彼の言葉に持っていた携帯を落としたのは他でもないあたし。

「はい?」
「一緒に遊びに行くし飯も3回食いに行ったし付き合ってもええんちゃん?」
「いやいや、そんな条件で付き合う人いませんから」

いやいや、と手を左右に振って抗議するけど、彼は不服そうで、ずっと「なんで?」を繰り返してる。

「付き合うって、どういうことか知ってます?」
「知ってるわ!でも俺が誘った飯3回も行くってことは俺のこと好きなんじゃないの?」

なんなのその解釈…と思いながら、びっくりした心の平常を取り戻しながら、彼にわかるよう説明する。

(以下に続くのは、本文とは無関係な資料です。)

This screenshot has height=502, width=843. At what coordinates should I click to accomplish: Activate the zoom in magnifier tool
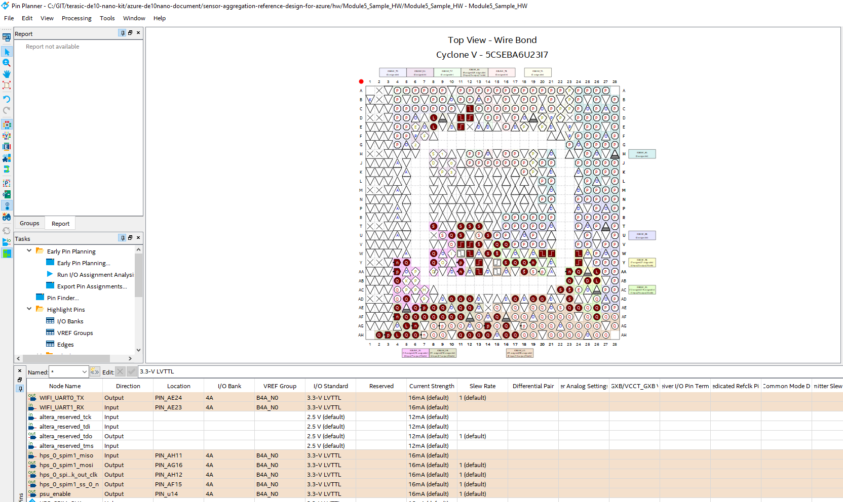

「千晴くんと遊びに行ったのは3回。それは純さんカップル含めての3回です」
「泊まりも行ったな」
「ありましたね。で、2人でご飯に行ったのは今日で3回目」
「俺が全部誘ってな」
「そうです。ありがとうございます」
「ほらな?」
「何が“ほらな?”なんですか?どっかにそんなキッカケありました?!」

焦るあたしに「それで十分やん」と軽く言いきった。

「3回遊んだ。3回飯行った。俺が呼んだら来る。十分やろ」
「あたしの気持ちは…?」
「俺が好きやから一緒に飯行くんじゃないの?」

びっくりするほどの単純思考にどう説明すればいいのか必死に考える。
下手に説明して逆上されたら怖い。
そういう人じゃないって知ってるけど、人って見た目じゃわかんないし。

「え、もしかして俺のこと嫌い?」
「嫌いじゃないです。でも恋愛感情として好きかっていうと、」
「まだ好きじゃない?」
「まだ……はい」

“これから好きになる”みたいな言い方に返事しづらかったけど、好きにならないと言い切ることでもないような気がした。

なんだんだで一緒にいて楽だし楽しい。
絶対笑ってるし次のお誘いをもらっても“あたしでよければ是非”みたいな感覚。
それが好きに繋がるかどうかっていえば、また別の話になるけど、恋愛感情になるかもしれない可能性は十分ある。

「………」
「………」

少しの沈黙の間、自分か彼の言葉に流されてることに気付いた。

なぜかこんな話になったけど、そもそもあたし告白されてないし。
“付き合えへん?”とは言われたけど、彼があたしを恋愛感情で好きなのかどうか聞いてない。

根本的なことを忘れてる。
これがないと話の意味がない。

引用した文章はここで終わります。